### Text excerpt
-- START --
Building a predictive model - what to look for?

**Red_Sux** · 03-25-08, 01:20 AM

i don't trust the stats other than MLB. could you work on that model instead of NBA?

**Arnold** · 03-25-08, 03:01 AM

Originally posted by Red_Sux

i don't trust the stats other than MLB. could you work on that model instead of NBA?

Lol. I don't have any betting experience with MLB yet, so I thought NBA would be more appropriate. If I can find anything in the NBA, I'm sure I could use same techniques in other sports as well. I just need to get the fundamentals straight.

**BuddyBear** · 03-25-08, 11:23 AM

well first things first, you need to identify all variables you believe will help you predict your dependent variable. There could be literally 100s of varaibles here to sort through. You'll need these not just to figure out which predictors are strongest, but also for statistical control in the model.

Typically, when you construct a mulitvariate model, you should have some sort of theory that is guiding you in how you choose your predictor variables. If there is no theory, then there is a really good chance that the model you are constructing won't work unless you get lucky and find a perfect combination of variables. Otherwise, you might want to try something called stepwise regression since that is a form of regression that does not really rely on theoretical considerations.

Good luck, I've tried this in the past and it is really hard to do....

**Arnold** · 03-25-08, 11:54 AM

Originally posted by BuddyBear

well first things first, you need to identify all variables you believe will help you predict your dependent variable. There could be literally 100s of varaibles here to sort through. You'll need these not just to figure out which predictors are strongest, but also for statistical control in the model.

For now I'm playing with the variables I have and see where it gets me. Then it is just a matter of collecting/organizing more data for the model.

Typically, when you construct a mulitvariate model, you should have some sort of theory that is guiding you in how you choose your predictor variables. If there is no theory, then there is a really good chance that the model you are constructing won't work unless you get lucky and find a perfect combination of variables. Otherwise, you might want to try something called stepwise regression since that is a form of regression that does not really rely on theoretical considerations.

Yeah, I was gonna look into the stepwise regression as well. There is so much to learn yet.

Good luck, I've tried this in the past and it is really hard to do....

Did you succeed? How much time did it take you?

**BuddyBear** · 03-25-08, 12:19 PM

Originally posted by Arnold

Did you succeed? How much time did it take you?

I tried collecting data but unfortunately i fell very far behind. Literally to construct a model like this you need at least 60 hours a week and you'll probably need someone to help you out. I think the best bet is to see if you can find some existing data out there and use that. Collecting your own data is very very time consuming.....

**Arnold** · 03-25-08, 12:32 PM

Well, I wouldn't type it in myself. It is all automated. All I need is to write the code and the rest is done by computer.
-- END --
Text and element pointing records:
-- START --
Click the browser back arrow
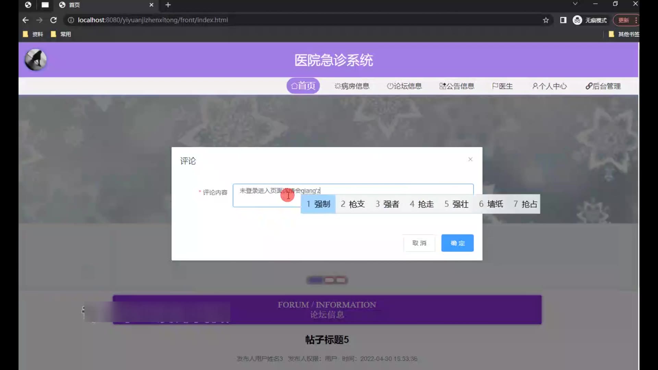The height and width of the screenshot is (370, 658). coord(25,20)
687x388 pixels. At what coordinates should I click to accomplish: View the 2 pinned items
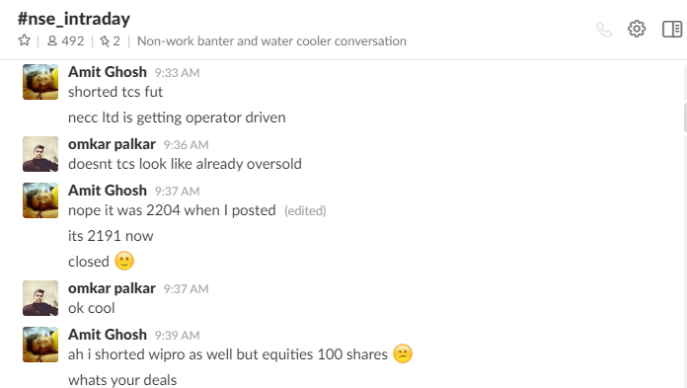tap(110, 40)
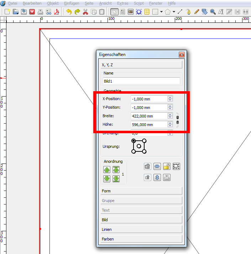Open the Extras menu

pyautogui.click(x=122, y=3)
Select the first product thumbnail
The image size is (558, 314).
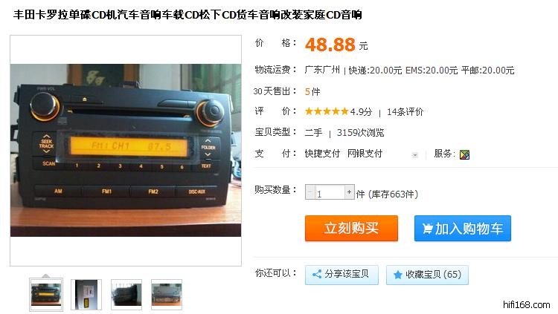(x=46, y=295)
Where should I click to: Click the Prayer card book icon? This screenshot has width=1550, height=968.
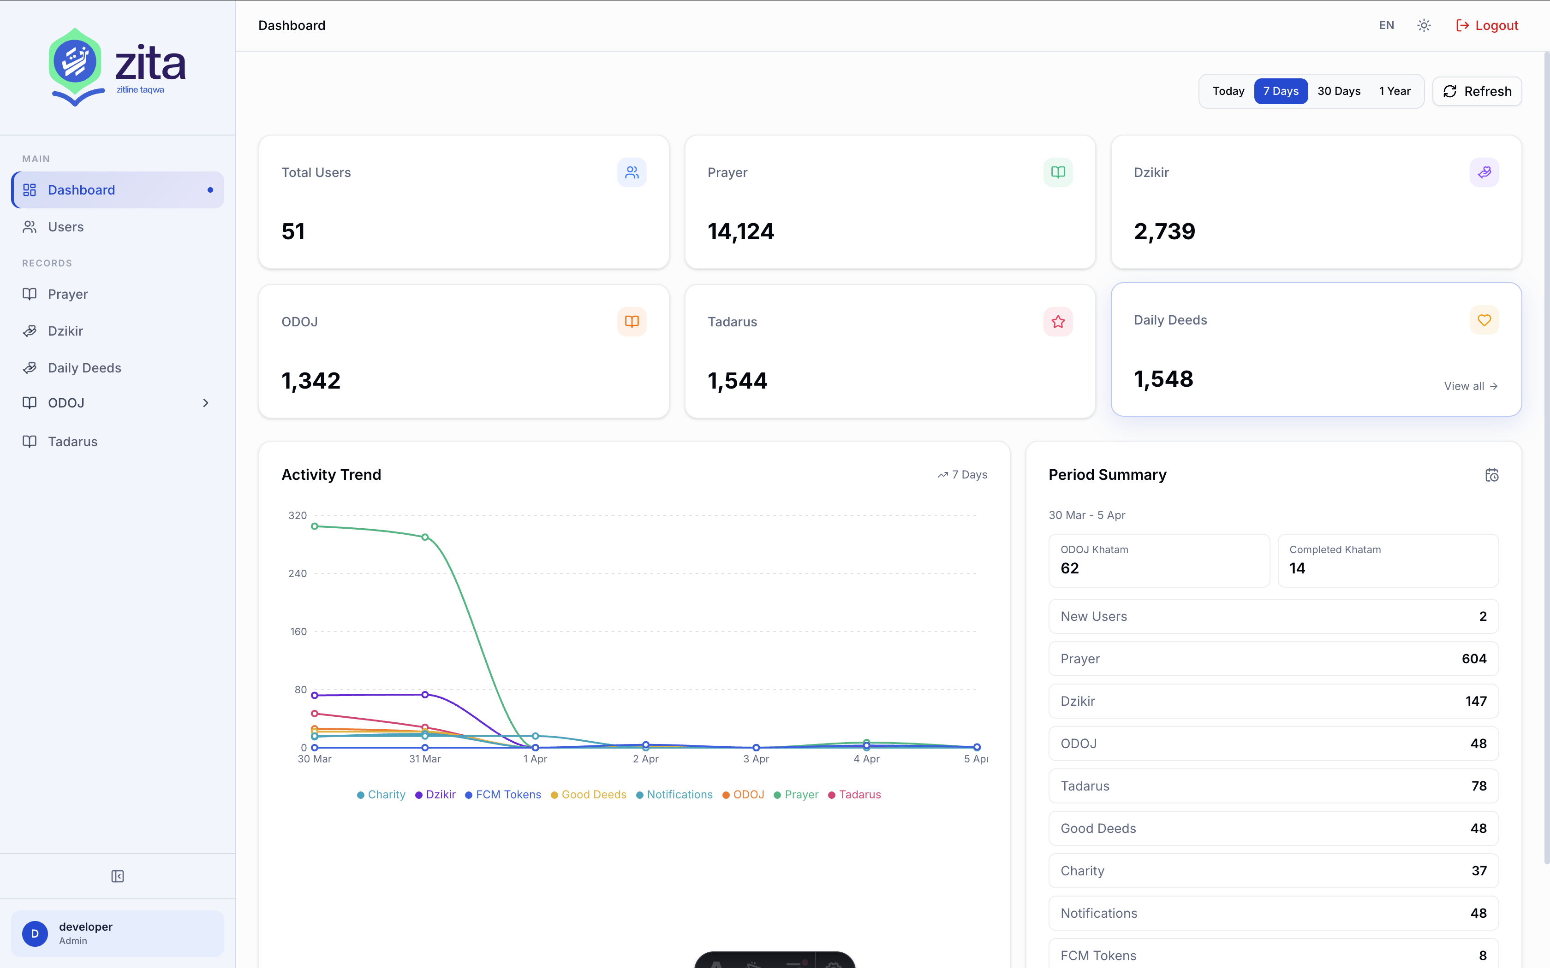(1057, 172)
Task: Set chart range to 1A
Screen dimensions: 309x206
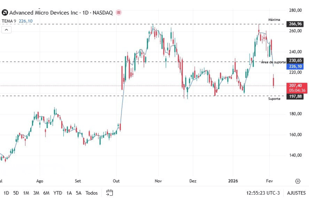Action: point(69,193)
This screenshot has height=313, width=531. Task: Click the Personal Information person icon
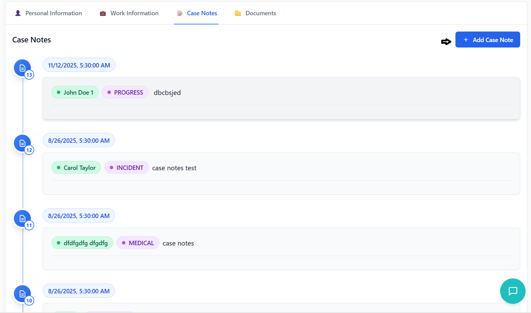pos(18,13)

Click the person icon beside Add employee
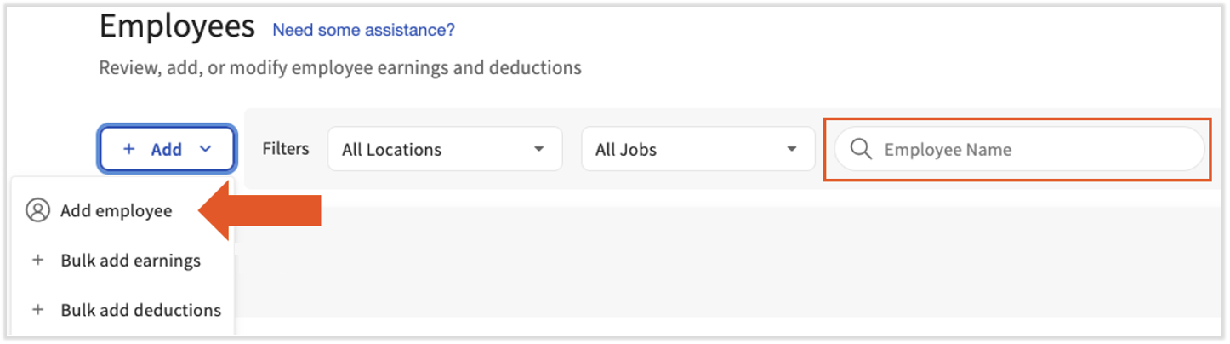(37, 210)
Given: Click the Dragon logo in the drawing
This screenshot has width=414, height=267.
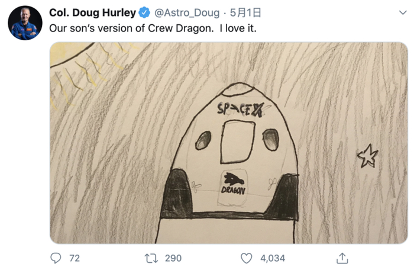Looking at the screenshot, I should coord(234,183).
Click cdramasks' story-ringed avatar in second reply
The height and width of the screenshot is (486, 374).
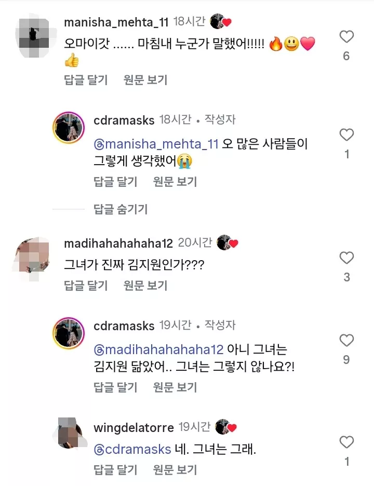click(x=69, y=332)

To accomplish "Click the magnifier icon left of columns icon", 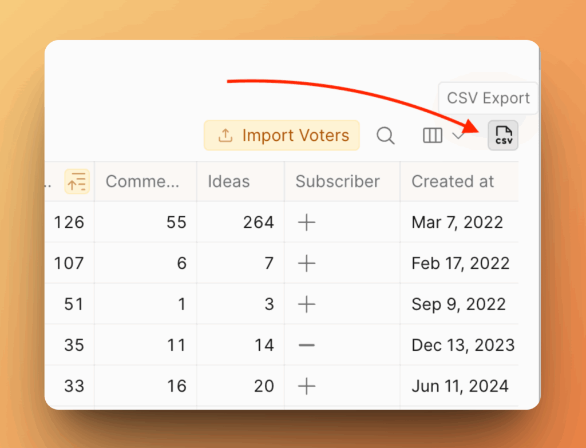I will [x=385, y=136].
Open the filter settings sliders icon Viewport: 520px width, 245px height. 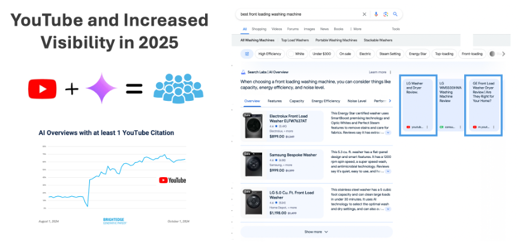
-- END --
### Given request
Please translate this sentence from the forum thread on predictive models into Spanish: "All I need is to write the code and the rest is done by computer." Rely on the forum thread alone.

### Reply
Lo único que necesito es escribir el código y el resto lo hace la computadora.